Plasma and serum concentrations of cytarabine administered via continuous intravenous infusion to dogs with meningoencephalomyelitis of unknown etiology.

The objective of this study was to evaluate the plasma and serum concentrations of cytarabine (CA) administered via constant rate infusion (CRI) in dogs with meningoencephalomyelitis of unknown etiology (MUE). Nineteen client-owned dogs received a CRI of CA at a dose of 25 mg/m2 /h for 8 h as treatment for MUE. Dogs were divided into four groups, those receiving CA alone and those receiving CA in conjunction with other drugs. Blood samples were collected at 0, 1, 8, and 12 h after initiating the CRI. Plasma (n = 13) and serum (n = 11) cytarabine concentrations were measured by high-pressure liquid chromatography. The mean peak concentration (CMAX ) and area under the curve (AUC) after CRI administration were 1.70 ± 0.66 µg/mL and 11.39 ± 3.37 h·µg/mL, respectively, for dogs receiving cytarabine alone, 2.36 ± 0.35 µg/mL and 16.91 + 3.60 h·µg/mL for dogs administered cytarabine and concurrently on other drugs.

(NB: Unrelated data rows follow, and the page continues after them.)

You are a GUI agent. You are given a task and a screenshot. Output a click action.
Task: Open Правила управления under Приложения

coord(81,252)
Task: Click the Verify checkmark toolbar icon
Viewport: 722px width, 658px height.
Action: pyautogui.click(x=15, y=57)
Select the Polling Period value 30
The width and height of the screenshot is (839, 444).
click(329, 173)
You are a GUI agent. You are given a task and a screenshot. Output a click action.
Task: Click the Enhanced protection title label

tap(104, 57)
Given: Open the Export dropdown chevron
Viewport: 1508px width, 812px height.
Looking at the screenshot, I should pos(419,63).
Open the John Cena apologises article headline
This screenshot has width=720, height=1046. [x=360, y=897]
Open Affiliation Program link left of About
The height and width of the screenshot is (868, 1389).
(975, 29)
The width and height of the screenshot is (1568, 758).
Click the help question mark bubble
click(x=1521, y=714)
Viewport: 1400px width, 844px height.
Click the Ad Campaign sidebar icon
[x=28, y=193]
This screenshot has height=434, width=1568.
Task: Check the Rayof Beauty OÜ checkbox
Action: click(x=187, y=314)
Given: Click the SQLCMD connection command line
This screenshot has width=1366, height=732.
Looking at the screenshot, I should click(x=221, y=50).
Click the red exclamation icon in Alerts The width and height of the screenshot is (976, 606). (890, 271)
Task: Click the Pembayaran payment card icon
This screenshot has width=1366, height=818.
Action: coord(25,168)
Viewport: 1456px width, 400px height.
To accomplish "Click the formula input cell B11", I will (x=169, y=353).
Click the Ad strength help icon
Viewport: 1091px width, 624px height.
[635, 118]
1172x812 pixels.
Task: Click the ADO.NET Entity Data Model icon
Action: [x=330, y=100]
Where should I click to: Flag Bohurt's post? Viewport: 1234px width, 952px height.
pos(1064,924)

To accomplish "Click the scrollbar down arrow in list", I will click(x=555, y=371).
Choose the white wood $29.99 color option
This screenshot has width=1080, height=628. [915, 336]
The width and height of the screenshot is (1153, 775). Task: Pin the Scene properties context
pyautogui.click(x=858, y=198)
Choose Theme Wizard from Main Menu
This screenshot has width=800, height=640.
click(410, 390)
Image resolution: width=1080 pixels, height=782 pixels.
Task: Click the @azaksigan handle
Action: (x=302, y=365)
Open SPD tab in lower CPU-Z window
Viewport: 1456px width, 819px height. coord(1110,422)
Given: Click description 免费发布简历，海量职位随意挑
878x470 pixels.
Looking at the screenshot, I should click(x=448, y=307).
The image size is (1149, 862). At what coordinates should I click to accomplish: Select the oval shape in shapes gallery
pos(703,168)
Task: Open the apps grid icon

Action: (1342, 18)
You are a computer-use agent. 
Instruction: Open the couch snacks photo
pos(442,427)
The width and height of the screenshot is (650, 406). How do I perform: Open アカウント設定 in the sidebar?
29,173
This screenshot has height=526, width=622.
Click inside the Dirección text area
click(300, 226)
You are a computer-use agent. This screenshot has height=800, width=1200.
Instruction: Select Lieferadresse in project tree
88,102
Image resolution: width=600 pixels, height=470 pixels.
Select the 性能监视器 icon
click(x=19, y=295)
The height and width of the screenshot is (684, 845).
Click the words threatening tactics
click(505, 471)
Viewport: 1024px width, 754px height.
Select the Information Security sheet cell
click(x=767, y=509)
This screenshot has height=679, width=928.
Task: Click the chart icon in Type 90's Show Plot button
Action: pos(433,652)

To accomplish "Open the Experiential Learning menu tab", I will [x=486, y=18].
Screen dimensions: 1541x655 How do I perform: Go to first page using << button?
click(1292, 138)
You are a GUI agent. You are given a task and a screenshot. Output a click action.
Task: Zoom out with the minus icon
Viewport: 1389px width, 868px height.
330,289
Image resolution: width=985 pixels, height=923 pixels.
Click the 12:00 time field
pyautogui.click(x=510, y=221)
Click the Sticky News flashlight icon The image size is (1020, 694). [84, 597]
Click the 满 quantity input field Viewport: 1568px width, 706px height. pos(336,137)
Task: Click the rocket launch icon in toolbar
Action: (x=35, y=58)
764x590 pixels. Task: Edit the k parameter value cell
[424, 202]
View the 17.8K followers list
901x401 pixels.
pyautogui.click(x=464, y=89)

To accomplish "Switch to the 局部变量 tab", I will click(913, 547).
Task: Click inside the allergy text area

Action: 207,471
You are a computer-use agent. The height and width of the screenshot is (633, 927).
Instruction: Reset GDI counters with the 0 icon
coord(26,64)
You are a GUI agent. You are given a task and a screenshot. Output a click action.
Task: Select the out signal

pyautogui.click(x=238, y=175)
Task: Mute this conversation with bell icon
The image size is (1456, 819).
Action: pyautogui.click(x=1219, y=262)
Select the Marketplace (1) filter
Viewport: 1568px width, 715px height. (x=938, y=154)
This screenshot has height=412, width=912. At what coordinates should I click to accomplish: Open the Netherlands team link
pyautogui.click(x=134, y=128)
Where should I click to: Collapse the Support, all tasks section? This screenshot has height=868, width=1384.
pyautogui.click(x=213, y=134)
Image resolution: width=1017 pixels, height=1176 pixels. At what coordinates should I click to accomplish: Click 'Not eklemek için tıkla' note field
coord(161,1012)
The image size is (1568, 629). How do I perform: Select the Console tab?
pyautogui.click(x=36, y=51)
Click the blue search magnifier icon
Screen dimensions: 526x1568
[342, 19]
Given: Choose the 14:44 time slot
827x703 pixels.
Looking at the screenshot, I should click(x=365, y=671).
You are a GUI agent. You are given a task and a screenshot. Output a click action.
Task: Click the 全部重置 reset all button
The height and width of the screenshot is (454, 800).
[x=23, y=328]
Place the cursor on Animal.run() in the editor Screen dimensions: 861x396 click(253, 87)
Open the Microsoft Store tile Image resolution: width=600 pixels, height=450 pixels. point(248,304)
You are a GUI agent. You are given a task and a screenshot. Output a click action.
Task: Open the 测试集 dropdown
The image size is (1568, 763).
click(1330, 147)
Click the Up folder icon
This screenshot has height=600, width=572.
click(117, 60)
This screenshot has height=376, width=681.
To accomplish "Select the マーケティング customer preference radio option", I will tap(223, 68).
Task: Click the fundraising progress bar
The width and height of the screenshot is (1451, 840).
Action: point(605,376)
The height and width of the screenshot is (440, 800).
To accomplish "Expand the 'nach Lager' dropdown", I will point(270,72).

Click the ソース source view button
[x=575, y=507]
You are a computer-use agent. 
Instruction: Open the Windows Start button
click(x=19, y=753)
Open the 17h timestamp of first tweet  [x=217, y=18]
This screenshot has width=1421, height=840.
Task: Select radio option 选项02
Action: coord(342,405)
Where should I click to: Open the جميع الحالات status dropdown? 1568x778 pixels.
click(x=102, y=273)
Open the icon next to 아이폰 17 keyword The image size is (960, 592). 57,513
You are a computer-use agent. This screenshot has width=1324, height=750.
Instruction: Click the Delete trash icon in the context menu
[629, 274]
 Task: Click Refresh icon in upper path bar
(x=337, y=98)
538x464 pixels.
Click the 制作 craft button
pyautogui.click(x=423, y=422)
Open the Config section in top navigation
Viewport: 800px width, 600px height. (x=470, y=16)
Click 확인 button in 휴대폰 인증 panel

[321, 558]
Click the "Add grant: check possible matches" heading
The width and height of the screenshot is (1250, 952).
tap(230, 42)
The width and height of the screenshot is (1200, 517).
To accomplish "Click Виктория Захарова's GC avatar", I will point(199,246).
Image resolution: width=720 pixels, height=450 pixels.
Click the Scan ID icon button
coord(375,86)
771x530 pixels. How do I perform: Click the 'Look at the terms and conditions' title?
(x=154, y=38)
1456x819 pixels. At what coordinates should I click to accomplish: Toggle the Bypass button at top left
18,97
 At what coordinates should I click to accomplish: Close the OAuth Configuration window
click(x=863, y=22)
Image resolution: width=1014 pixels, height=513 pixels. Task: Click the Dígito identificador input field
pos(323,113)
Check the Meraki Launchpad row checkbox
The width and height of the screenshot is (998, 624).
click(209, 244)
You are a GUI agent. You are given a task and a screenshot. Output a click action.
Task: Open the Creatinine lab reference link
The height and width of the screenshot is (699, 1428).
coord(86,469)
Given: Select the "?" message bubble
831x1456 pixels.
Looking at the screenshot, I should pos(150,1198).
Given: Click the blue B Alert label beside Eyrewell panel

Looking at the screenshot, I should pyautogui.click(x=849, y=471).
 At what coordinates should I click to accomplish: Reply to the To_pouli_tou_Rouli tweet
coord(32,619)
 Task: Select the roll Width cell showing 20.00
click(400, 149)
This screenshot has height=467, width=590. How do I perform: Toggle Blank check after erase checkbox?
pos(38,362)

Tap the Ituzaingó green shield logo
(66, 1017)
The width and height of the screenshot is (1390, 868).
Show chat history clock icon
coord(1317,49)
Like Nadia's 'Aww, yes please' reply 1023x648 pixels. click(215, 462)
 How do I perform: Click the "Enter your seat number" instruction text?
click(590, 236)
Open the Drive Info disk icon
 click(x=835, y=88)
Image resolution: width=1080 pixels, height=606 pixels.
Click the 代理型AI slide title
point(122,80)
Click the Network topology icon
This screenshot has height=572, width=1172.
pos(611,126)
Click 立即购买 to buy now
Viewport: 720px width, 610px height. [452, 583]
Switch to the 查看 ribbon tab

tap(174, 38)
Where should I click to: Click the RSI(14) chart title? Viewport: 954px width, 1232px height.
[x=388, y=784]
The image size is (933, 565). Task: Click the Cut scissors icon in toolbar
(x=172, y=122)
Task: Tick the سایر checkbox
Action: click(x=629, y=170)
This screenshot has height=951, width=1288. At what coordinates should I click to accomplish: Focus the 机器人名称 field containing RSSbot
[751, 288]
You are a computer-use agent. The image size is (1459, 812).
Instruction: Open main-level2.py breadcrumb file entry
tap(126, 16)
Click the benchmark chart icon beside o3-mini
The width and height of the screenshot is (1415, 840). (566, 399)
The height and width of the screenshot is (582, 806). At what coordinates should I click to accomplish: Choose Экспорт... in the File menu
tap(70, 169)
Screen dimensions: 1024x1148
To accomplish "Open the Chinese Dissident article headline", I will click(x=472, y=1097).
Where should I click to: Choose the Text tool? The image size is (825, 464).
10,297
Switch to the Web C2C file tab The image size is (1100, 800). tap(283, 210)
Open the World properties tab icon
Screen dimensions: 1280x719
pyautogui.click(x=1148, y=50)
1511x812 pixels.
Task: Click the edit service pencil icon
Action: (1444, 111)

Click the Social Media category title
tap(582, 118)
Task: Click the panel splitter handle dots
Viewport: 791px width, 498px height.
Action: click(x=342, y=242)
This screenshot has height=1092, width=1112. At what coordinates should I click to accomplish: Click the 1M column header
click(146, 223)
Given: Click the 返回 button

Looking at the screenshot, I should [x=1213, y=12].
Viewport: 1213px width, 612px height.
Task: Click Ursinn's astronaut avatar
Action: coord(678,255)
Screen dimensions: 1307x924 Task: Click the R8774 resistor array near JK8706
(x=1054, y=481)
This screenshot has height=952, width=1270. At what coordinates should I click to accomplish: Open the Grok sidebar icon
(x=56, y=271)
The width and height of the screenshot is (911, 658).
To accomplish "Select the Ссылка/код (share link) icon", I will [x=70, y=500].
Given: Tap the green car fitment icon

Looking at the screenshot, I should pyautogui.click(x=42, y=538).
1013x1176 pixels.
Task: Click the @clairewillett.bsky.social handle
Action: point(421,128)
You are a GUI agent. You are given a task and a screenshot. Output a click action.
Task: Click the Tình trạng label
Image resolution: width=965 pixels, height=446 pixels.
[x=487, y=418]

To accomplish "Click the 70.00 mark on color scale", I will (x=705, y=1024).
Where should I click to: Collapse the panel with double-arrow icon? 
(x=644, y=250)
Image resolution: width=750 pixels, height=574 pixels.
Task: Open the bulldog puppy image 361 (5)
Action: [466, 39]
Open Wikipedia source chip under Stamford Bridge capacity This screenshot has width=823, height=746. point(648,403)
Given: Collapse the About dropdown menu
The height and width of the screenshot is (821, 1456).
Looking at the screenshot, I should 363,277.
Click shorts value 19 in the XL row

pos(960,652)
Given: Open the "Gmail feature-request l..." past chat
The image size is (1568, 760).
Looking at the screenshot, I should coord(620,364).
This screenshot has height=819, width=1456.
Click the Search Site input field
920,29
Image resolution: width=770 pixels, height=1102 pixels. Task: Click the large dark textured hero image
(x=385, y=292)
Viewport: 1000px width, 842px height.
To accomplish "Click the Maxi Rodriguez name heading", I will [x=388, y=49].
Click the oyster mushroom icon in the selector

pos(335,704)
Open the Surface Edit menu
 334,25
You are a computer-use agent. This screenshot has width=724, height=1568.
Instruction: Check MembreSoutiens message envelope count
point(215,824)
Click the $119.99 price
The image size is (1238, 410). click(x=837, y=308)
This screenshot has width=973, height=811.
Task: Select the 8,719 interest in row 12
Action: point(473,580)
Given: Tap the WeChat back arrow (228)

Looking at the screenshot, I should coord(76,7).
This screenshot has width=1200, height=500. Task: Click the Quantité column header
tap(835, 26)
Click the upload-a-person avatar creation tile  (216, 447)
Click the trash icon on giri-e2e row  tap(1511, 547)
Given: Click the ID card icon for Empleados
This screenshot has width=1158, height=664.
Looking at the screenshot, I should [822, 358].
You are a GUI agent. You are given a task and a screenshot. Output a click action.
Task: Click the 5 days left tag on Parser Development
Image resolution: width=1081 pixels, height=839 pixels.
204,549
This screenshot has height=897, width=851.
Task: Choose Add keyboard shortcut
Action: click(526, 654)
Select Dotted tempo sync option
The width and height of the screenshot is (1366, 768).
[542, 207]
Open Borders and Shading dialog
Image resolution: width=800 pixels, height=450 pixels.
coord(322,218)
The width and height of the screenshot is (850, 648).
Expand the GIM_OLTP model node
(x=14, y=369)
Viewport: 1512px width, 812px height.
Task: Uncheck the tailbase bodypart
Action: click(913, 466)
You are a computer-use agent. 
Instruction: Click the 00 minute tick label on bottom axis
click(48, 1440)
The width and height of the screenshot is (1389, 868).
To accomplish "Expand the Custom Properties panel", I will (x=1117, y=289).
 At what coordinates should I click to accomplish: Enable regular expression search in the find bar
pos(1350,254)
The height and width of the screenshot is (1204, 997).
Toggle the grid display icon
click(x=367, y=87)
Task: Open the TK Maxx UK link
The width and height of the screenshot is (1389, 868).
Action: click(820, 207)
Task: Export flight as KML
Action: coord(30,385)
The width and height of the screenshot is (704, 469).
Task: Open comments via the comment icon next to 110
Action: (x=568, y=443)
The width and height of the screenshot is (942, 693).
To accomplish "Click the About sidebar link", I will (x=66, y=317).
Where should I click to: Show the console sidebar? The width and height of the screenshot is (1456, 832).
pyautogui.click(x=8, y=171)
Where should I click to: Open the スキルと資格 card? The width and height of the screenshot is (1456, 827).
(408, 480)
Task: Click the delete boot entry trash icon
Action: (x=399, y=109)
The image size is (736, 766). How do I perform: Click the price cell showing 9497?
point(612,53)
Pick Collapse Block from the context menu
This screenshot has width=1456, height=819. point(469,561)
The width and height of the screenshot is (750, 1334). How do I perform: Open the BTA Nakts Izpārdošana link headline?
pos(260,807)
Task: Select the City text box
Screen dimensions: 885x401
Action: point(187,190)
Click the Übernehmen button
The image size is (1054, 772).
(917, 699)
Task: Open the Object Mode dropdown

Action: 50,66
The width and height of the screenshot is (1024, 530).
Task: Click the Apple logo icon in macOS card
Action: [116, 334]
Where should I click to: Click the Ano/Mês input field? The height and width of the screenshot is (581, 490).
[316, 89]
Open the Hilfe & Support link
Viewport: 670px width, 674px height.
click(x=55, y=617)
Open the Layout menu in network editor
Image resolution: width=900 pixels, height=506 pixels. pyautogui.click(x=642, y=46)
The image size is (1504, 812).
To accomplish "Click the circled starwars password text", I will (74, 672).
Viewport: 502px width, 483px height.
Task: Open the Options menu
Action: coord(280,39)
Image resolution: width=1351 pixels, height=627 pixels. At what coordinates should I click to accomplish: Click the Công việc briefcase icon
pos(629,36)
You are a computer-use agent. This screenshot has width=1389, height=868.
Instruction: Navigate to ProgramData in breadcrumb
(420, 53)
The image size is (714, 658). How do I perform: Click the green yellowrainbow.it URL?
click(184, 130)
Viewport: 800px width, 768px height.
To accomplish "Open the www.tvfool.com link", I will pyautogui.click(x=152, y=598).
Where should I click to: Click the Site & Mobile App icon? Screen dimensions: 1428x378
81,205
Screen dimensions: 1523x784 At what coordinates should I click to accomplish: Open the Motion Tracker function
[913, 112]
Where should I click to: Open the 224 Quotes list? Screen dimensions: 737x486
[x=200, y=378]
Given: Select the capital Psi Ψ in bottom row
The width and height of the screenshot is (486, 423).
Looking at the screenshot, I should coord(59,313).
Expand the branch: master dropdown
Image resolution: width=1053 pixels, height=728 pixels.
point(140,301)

Mean concentrations for all dogs were above 1.0 µg/mL at both the 1- and 8-h time points. The steady-state achieved with cytarabine CRI produces a consistent and prolonged exposure in plasma and serum, which is likely to produce equilibrium between blood and the central nervous system in dogs with a clinical diagnosis of MUE. Other medications commonly used to treat MUE do not appear to alter CA concentrations in serum and plasma.